*Goal*:
Reproduce, character for character, the stretch of lines from the very first one through the line containing "Action: 356,129", including both ends.
--- Supplied entries ---
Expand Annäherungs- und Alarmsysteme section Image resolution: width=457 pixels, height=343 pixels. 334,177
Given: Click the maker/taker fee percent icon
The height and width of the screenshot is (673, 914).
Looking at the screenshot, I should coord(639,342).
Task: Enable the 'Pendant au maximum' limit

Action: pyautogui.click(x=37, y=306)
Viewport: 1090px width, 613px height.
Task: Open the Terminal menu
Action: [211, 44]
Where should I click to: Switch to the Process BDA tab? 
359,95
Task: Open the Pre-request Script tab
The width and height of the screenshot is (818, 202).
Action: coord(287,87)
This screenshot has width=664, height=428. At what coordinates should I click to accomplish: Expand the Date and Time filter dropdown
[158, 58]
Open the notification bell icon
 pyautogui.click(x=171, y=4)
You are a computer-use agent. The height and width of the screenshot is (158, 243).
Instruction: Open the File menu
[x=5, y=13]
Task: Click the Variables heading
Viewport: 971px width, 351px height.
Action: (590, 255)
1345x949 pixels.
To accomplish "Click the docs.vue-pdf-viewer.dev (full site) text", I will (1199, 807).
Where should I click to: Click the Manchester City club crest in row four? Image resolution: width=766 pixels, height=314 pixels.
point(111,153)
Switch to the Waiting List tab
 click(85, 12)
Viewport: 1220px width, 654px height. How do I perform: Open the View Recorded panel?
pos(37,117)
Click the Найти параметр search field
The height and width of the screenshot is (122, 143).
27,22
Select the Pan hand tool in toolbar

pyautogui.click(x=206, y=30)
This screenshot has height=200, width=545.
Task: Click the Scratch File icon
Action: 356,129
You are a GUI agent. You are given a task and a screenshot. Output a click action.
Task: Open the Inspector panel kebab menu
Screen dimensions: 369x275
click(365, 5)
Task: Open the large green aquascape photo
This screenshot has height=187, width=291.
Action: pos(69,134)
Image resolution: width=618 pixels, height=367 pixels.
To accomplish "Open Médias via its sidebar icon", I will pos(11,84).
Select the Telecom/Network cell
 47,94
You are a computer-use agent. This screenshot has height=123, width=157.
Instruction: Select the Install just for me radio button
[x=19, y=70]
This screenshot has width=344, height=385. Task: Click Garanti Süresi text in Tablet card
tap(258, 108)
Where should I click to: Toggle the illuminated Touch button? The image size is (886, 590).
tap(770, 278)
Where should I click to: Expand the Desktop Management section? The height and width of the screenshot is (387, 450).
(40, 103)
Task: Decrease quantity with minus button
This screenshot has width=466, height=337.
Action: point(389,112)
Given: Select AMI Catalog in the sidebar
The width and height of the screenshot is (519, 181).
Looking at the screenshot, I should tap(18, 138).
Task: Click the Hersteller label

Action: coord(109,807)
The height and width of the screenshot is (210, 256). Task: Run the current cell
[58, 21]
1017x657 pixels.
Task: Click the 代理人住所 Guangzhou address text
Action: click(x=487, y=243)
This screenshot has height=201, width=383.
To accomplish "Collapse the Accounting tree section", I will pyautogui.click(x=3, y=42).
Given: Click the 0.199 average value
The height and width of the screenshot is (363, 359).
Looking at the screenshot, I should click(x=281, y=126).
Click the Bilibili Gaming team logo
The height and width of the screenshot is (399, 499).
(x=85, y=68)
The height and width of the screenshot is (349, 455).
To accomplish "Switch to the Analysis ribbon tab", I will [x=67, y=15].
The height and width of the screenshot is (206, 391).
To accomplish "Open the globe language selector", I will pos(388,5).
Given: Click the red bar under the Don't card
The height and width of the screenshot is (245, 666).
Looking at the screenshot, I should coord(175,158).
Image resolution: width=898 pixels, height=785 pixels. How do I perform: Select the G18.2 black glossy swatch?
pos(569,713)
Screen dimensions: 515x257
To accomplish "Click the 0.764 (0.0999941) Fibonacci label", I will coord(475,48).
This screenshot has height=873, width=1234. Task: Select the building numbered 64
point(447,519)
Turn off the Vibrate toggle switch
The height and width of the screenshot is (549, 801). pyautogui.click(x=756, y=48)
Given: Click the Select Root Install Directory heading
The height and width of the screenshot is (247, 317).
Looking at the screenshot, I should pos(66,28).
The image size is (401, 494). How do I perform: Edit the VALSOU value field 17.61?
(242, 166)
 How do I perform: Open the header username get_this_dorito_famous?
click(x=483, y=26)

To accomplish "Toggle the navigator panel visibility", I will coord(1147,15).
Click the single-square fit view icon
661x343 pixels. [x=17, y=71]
---
*Output for this task*:
Expand Annäherungs- und Alarmsysteme section Image resolution: width=457 pixels, height=343 pixels. 334,177
Given: Click the maker/taker fee percent icon
The height and width of the screenshot is (673, 914).
Looking at the screenshot, I should coord(639,342).
Task: Enable the 'Pendant au maximum' limit

Action: pyautogui.click(x=37, y=306)
Viewport: 1090px width, 613px height.
Task: Open the Terminal menu
Action: [211, 44]
Where should I click to: Switch to the Process BDA tab? 
359,95
Task: Open the Pre-request Script tab
The width and height of the screenshot is (818, 202).
Action: coord(287,87)
This screenshot has width=664, height=428. At what coordinates should I click to accomplish: Expand the Date and Time filter dropdown
[158, 58]
Open the notification bell icon
 pyautogui.click(x=171, y=4)
You are a computer-use agent. The height and width of the screenshot is (158, 243).
Instruction: Open the File menu
[x=5, y=13]
Task: Click the Variables heading
Viewport: 971px width, 351px height.
Action: (590, 255)
1345x949 pixels.
To accomplish "Click the docs.vue-pdf-viewer.dev (full site) text", I will (1199, 807).
Where should I click to: Click the Manchester City club crest in row four? Image resolution: width=766 pixels, height=314 pixels.
point(111,153)
Switch to the Waiting List tab
 click(85, 12)
Viewport: 1220px width, 654px height. How do I perform: Open the View Recorded panel?
pos(37,117)
Click the Найти параметр search field
The height and width of the screenshot is (122, 143).
27,22
Select the Pan hand tool in toolbar

pyautogui.click(x=206, y=30)
This screenshot has height=200, width=545.
Task: Click the Scratch File icon
Action: 356,129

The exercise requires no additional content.